His expression fades. “Why?”
The bell rings. Thank God.
“I was new once. So I get it,” he says, fighting another dimpled smirk. God, I could never get tired of looking at a face like his. “And, uh … I think you’re, like, really fucking hot.”
Biting my lower lip and trying my damnedest to keep a straight face, I decide I won’t be won over that easily. It takes a lot more than a sexy smile, some kind words, and a curious glint in his sunset eyes. If he truly wants me … if this isn’t a joke and he honestly thinks I’m “really fucking hot,” he’s going to have to prove it.
“Bye, Nevada,” I say, gathering my things and disappearing into a crowd of students veering toward two giant trash cans.
I don’t wait for him to respond and I don’t turn around, but I feel him watching me—if that’s even possible.
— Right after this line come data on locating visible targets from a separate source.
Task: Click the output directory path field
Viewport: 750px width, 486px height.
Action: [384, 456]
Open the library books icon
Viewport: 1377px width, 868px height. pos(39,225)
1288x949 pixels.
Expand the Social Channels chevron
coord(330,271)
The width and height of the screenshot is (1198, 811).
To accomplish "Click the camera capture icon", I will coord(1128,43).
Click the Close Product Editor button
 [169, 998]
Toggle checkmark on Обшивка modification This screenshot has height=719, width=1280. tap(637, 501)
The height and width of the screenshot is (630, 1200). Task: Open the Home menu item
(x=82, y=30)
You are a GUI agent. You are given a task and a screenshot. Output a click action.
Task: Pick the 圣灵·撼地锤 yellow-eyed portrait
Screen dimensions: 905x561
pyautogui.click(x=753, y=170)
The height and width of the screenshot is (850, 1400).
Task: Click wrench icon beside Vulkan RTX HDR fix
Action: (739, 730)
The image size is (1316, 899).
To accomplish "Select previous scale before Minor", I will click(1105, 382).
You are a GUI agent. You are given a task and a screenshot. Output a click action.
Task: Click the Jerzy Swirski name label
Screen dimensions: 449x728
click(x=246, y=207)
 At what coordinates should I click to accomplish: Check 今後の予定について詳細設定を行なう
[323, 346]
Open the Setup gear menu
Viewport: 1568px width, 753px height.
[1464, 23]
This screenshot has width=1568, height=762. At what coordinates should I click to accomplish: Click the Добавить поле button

There’s this electric energy pulsing through me from the top of my head to the tips of my toes. I’m not sure if it’s excitement or anticipation or the promise of hope … but I can’t deny that it’s real and it’s there.
Making my way to the second floor of Lambs Grove High, I find my English Lit classroom and settle into a seat in the back.
For the tiniest sliver of a second, I imagine the two of us together. We’re laughing and happy and so in love that it physically hurts—the kind of thing I’ve never had with anyone else.
The tardy bell rings and a few more students shuffle in. My teacher takes roll call before beginning his lecture, but I don’t hear any of it.
I can’t stop thinking about that beautiful boy.

 

 

 

 

Wall Street Journal and #1 Amazon bestselling author Winter Renshaw is a bona fide daydream believer. She lives somewhere in the middle of the USA and can rarely be seen without her trusty Mead notebook and ultra portable laptop. When she’s not writing, she’s living the American dream with her husband, three kids, and the laziest puggle this side of the Mississippi.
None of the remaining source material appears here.